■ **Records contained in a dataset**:

####

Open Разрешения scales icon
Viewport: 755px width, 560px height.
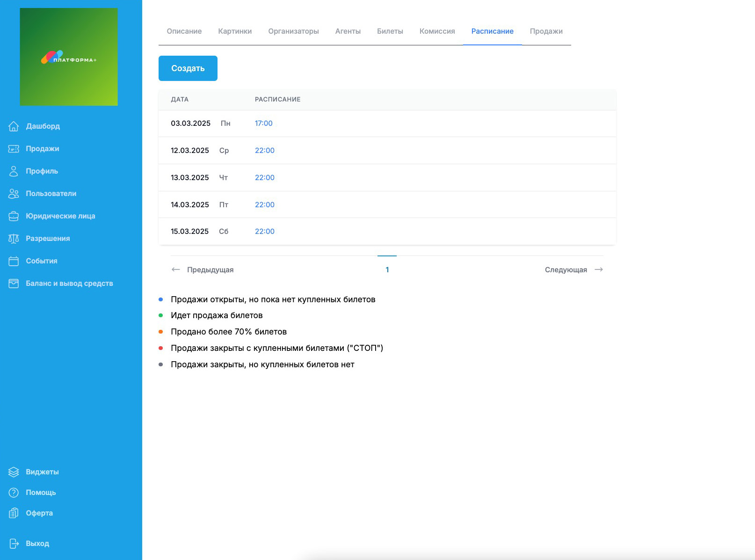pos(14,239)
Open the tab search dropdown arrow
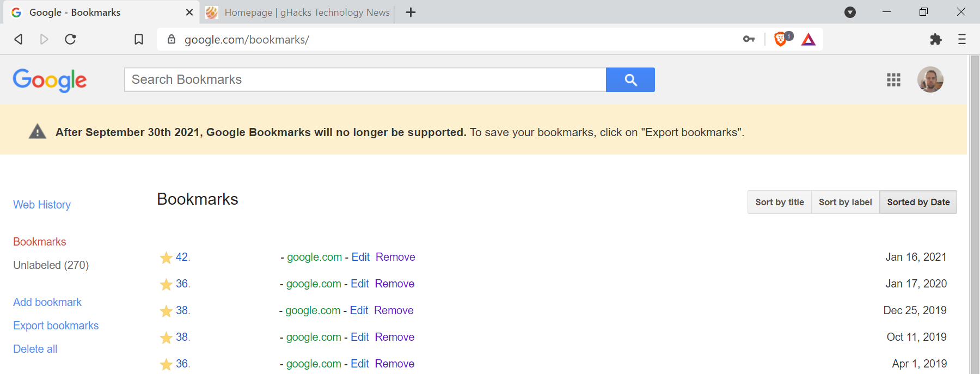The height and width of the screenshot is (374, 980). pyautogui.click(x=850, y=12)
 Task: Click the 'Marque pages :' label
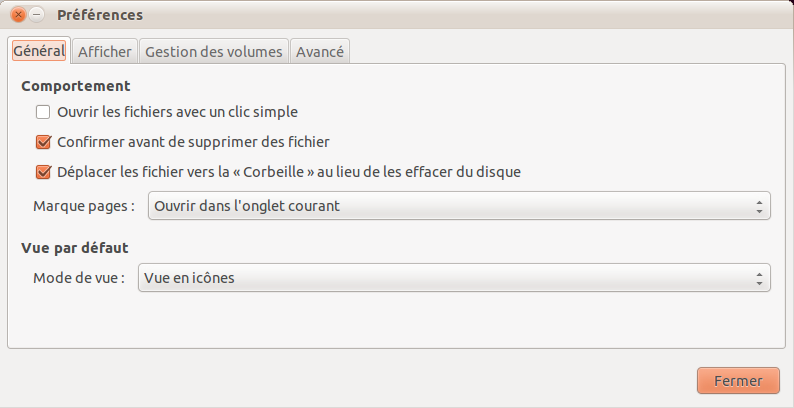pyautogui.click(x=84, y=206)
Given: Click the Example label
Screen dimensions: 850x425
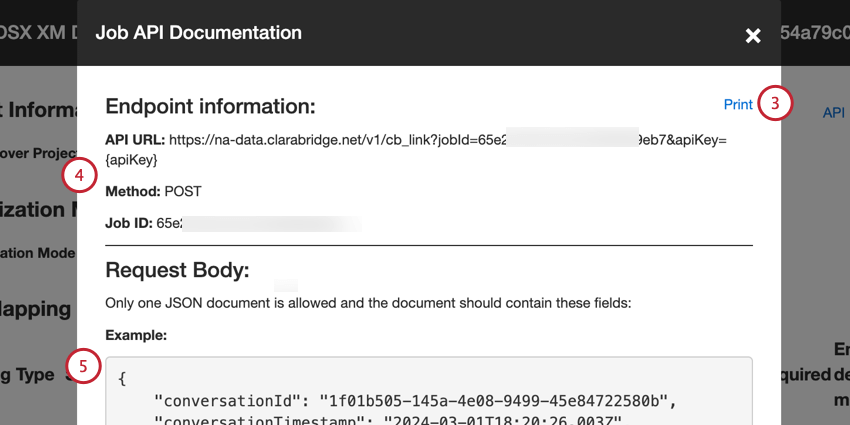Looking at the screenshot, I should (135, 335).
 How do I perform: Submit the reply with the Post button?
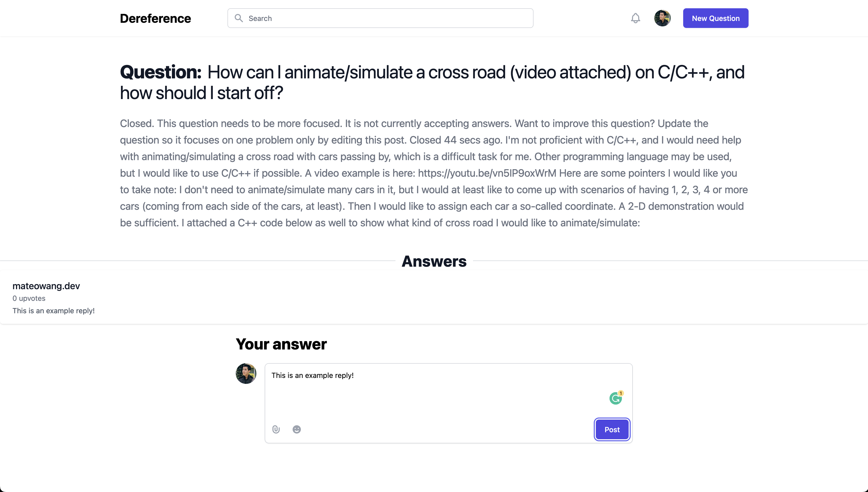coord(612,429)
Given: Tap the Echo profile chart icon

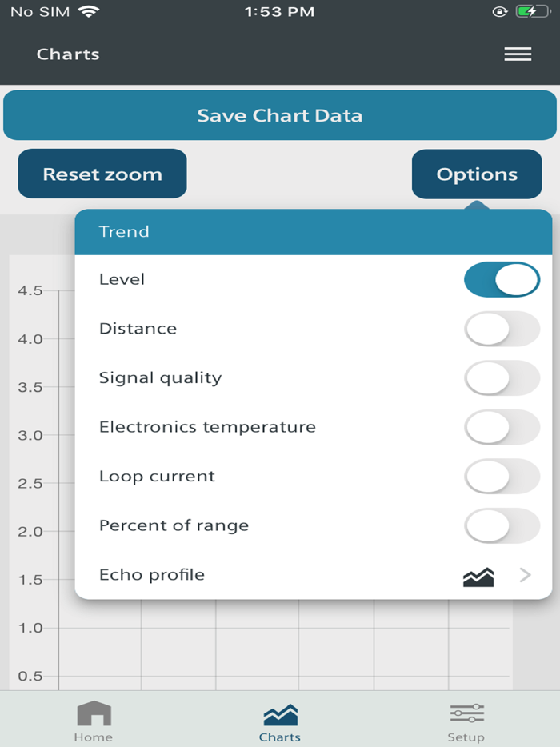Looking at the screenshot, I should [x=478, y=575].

####

■ **WORK TO COMPLETE**: Copy all of the data above exactly. Leave out every picture.

■ **RESULT OF THE TASK**:
Open Разрешения scales icon
Viewport: 755px width, 560px height.
pos(14,239)
Open the tab search dropdown arrow
The height and width of the screenshot is (374, 980). pyautogui.click(x=850, y=12)
 Task: Click the 'Marque pages :' label
pyautogui.click(x=84, y=206)
Given: Click the Example label
Screen dimensions: 850x425
Looking at the screenshot, I should (135, 335).
 How do I perform: Submit the reply with the Post button?
coord(612,429)
Given: Tap the Echo profile chart icon

Looking at the screenshot, I should [x=478, y=575].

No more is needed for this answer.